Name from top: Jen Hum, Larry Leclair and Al Pawlowski

Occupation: Personal trainers

You knew you shouldn’t have, but you did, and now shedding the pounds from all that holiday chocolate and booze is a b----.

But simply pounding the treadmill like a madwoman to transform those Rosie O’Donnell hips into Eva Longoria curves for half an hour a day, five days a week isn’t the way to go about it, say fitness experts. The same goes for guys who attack the weights in turbocharged fashion, hoping to morph into Matthew McConaughey overnight.

"Crash exercising and crash dieting are common mistakes people make when trying to get into shape for the New Year," says personal trainer Jen Hum.

Crashing might yield short-term results, but once you stop your mad dash or fall off the rabbit-food diet wagon, your body tends to bounce back to where it was, says Hum. "There’s a saying: the faster you lose it, the faster you’ll gain it back," she adds.

"Lasting results are derived from consistency, commitment and moderation. Vary your work- outs because your body becomes conditioned to exercises too."

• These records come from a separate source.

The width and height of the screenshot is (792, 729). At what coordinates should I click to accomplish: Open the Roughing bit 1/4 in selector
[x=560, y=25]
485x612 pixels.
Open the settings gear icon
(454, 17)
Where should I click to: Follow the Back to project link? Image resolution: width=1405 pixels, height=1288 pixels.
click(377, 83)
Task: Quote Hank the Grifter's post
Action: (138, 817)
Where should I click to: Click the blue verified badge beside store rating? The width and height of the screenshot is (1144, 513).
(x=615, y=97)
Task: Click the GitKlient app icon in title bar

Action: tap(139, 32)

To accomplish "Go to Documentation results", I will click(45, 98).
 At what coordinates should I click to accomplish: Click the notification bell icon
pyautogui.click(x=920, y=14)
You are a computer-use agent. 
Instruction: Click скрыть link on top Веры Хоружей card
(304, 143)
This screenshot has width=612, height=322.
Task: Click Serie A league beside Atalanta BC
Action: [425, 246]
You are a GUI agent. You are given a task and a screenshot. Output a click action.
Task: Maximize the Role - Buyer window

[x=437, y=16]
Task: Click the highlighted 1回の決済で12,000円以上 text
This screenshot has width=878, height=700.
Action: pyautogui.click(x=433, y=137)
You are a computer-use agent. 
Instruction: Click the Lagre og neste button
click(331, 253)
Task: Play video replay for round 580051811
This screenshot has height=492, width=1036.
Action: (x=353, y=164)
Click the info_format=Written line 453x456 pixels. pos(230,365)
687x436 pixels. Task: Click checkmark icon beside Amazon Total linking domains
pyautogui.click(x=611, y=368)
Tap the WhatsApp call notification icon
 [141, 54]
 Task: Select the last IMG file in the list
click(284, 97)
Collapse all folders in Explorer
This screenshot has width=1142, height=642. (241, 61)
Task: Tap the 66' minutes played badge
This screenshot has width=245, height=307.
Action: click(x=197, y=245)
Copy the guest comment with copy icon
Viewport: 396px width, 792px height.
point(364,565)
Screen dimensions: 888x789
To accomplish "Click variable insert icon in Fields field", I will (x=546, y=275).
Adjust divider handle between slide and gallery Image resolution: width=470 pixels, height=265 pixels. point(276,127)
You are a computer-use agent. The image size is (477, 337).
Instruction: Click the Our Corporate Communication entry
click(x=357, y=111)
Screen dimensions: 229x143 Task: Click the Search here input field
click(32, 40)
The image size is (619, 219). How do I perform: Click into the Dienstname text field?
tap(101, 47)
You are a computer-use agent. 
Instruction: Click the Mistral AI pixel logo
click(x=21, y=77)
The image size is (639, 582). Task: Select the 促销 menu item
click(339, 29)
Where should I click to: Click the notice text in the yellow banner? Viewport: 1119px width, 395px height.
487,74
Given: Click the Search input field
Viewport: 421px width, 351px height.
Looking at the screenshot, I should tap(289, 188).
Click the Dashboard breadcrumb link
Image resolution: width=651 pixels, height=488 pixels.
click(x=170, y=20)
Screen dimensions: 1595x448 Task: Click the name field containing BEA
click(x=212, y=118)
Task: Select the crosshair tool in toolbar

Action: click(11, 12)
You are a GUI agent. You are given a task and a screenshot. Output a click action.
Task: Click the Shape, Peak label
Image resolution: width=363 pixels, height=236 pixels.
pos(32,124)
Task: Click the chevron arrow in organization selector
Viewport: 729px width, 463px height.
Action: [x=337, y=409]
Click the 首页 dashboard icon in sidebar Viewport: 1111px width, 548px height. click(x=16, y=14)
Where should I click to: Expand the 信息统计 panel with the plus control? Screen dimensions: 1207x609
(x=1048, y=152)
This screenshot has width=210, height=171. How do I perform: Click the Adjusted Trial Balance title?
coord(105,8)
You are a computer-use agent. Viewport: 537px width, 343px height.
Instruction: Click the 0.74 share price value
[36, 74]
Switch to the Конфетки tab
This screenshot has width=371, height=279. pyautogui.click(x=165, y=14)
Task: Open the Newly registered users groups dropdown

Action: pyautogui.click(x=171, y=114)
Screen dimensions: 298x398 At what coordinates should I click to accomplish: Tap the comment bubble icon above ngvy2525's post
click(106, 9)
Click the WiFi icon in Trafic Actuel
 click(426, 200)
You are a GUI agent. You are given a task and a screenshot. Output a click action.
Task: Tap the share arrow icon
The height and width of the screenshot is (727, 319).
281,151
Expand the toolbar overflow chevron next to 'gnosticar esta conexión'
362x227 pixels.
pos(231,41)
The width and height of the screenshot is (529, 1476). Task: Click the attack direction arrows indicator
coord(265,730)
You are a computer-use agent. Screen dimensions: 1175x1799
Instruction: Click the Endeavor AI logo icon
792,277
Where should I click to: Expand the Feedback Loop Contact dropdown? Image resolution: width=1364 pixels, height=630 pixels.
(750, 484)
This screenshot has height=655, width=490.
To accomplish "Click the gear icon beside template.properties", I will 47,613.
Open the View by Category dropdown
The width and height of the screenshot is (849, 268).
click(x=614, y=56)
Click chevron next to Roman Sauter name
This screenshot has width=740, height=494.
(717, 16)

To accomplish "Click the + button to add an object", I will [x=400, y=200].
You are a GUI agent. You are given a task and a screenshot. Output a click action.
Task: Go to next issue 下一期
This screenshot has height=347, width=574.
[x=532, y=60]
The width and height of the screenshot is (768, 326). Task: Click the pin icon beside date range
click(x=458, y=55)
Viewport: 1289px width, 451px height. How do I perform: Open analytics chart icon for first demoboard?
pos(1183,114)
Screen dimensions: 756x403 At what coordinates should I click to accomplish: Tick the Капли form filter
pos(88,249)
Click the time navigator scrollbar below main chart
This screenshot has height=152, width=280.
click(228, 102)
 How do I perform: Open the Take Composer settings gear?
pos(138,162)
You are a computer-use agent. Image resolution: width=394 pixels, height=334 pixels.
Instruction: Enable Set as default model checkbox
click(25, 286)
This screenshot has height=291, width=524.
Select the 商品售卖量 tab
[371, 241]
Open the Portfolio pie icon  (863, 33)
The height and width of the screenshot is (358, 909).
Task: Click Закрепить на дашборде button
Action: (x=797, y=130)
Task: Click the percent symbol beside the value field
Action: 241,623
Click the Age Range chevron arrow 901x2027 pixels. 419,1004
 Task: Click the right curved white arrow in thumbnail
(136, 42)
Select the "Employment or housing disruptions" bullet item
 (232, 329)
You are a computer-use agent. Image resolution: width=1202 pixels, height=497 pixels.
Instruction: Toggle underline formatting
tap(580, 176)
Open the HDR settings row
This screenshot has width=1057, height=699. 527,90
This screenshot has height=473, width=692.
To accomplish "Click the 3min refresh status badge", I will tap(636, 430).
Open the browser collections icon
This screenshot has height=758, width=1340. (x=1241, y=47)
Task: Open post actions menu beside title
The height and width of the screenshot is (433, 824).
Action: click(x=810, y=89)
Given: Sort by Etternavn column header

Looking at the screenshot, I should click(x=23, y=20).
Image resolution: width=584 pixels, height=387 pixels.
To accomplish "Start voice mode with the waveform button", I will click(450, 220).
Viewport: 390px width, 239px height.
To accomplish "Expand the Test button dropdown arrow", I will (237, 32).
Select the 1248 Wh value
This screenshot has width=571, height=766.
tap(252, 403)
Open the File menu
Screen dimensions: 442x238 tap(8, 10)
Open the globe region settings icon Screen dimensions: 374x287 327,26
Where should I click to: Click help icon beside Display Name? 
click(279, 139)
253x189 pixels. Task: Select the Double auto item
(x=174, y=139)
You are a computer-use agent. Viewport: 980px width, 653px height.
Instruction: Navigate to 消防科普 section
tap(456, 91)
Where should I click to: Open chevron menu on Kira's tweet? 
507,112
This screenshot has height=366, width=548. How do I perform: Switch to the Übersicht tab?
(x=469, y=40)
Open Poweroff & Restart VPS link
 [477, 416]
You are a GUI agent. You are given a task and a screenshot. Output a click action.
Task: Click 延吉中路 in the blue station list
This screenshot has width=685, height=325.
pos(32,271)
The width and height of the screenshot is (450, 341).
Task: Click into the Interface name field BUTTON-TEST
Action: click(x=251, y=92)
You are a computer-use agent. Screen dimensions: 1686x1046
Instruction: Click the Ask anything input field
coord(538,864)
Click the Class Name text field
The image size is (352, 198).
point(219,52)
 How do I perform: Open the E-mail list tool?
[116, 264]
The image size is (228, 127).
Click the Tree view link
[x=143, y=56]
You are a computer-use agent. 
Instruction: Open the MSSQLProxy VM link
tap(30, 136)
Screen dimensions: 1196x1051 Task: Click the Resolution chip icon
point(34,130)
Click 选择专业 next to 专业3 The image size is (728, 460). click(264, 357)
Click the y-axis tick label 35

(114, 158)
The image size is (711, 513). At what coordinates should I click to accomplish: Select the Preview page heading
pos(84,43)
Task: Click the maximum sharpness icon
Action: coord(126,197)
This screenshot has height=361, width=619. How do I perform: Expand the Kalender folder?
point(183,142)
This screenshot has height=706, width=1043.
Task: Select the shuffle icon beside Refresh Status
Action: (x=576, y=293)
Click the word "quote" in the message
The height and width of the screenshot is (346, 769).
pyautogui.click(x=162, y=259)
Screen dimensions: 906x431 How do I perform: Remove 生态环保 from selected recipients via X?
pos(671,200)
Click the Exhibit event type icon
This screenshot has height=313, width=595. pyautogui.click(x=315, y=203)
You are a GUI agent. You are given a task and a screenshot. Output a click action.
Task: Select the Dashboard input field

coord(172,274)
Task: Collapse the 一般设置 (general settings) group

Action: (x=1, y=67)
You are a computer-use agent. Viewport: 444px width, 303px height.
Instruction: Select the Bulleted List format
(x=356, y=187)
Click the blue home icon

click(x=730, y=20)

Hum, along with trainers Larry LeClair and Al Pawlowski extol the virtues of resistance training. Simply put, that means exerting your muscles through weight lifting, cable pulling, ball lunging and certain cardio activity. Exertion from resistance training increases lean muscle mass, which burns more calories and helps speed up your metabolism. A faster metabolism, bolstered by six small nutritious meals a day as opposed to three heavy meals, translates into less fat.

But losing love handles is a toughie. Basically, all that booze you consumed over the holidays consists of sugar — excess calories with no nutritional value. That gets stored as fat, which beelines its way to the waistline first; sadly, it’s the last fat to get burned off after embarking on a gym routine.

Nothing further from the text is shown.